[Saved data entries]
↓↓↓
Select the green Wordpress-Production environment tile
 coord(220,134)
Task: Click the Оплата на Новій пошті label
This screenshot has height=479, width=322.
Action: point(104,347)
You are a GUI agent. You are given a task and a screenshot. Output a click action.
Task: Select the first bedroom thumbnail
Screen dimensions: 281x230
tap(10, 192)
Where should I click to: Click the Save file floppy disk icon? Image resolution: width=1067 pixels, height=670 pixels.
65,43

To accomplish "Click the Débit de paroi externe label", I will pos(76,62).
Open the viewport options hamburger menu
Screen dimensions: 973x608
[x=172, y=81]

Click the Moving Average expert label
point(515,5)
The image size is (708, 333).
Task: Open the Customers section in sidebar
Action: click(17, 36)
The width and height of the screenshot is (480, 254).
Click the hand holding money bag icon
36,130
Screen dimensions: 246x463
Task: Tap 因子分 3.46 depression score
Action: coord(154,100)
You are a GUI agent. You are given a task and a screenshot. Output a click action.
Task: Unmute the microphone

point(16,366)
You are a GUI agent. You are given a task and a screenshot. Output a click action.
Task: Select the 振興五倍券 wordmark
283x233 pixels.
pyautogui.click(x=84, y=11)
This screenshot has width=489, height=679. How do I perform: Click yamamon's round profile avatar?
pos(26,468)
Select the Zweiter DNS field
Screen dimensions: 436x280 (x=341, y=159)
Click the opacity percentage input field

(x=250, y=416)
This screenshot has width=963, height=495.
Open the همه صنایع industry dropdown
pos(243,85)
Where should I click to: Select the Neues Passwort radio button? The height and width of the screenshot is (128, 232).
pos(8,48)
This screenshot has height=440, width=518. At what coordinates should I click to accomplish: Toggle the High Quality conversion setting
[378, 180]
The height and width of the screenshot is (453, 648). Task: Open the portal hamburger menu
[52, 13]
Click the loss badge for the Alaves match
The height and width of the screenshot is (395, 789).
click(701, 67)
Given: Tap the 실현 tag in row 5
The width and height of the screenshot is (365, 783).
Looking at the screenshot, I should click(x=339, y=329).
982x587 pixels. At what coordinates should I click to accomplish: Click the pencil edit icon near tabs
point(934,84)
↑↑↑
_Aim of the task_: Your response must contain all of the records, copied exactly.

_Answer_:
Select the green Wordpress-Production environment tile
 coord(220,134)
Task: Click the Оплата на Новій пошті label
This screenshot has height=479, width=322.
Action: point(104,347)
You are a GUI agent. You are given a task and a screenshot. Output a click action.
Task: Select the first bedroom thumbnail
Screen dimensions: 281x230
tap(10, 192)
Where should I click to: Click the Save file floppy disk icon? Image resolution: width=1067 pixels, height=670 pixels.
65,43

To accomplish "Click the Débit de paroi externe label", I will pos(76,62).
Open the viewport options hamburger menu
Screen dimensions: 973x608
[x=172, y=81]

Click the Moving Average expert label
point(515,5)
The image size is (708, 333).
Task: Open the Customers section in sidebar
Action: click(17, 36)
The width and height of the screenshot is (480, 254).
Click the hand holding money bag icon
36,130
Screen dimensions: 246x463
Task: Tap 因子分 3.46 depression score
Action: coord(154,100)
You are a GUI agent. You are given a task and a screenshot. Output a click action.
Task: Unmute the microphone

point(16,366)
You are a GUI agent. You are given a task and a screenshot. Output a click action.
Task: Select the 振興五倍券 wordmark
283x233 pixels.
pyautogui.click(x=84, y=11)
This screenshot has width=489, height=679. How do I perform: Click yamamon's round profile avatar?
pos(26,468)
Select the Zweiter DNS field
Screen dimensions: 436x280 (x=341, y=159)
Click the opacity percentage input field

(x=250, y=416)
This screenshot has width=963, height=495.
Open the همه صنایع industry dropdown
pos(243,85)
Where should I click to: Select the Neues Passwort radio button? The height and width of the screenshot is (128, 232).
pos(8,48)
This screenshot has height=440, width=518. At what coordinates should I click to accomplish: Toggle the High Quality conversion setting
[378, 180]
The height and width of the screenshot is (453, 648). Task: Open the portal hamburger menu
[52, 13]
Click the loss badge for the Alaves match
The height and width of the screenshot is (395, 789).
click(701, 67)
Given: Tap the 실현 tag in row 5
The width and height of the screenshot is (365, 783).
Looking at the screenshot, I should click(x=339, y=329).
982x587 pixels. At what coordinates should I click to accomplish: Click the pencil edit icon near tabs
point(934,84)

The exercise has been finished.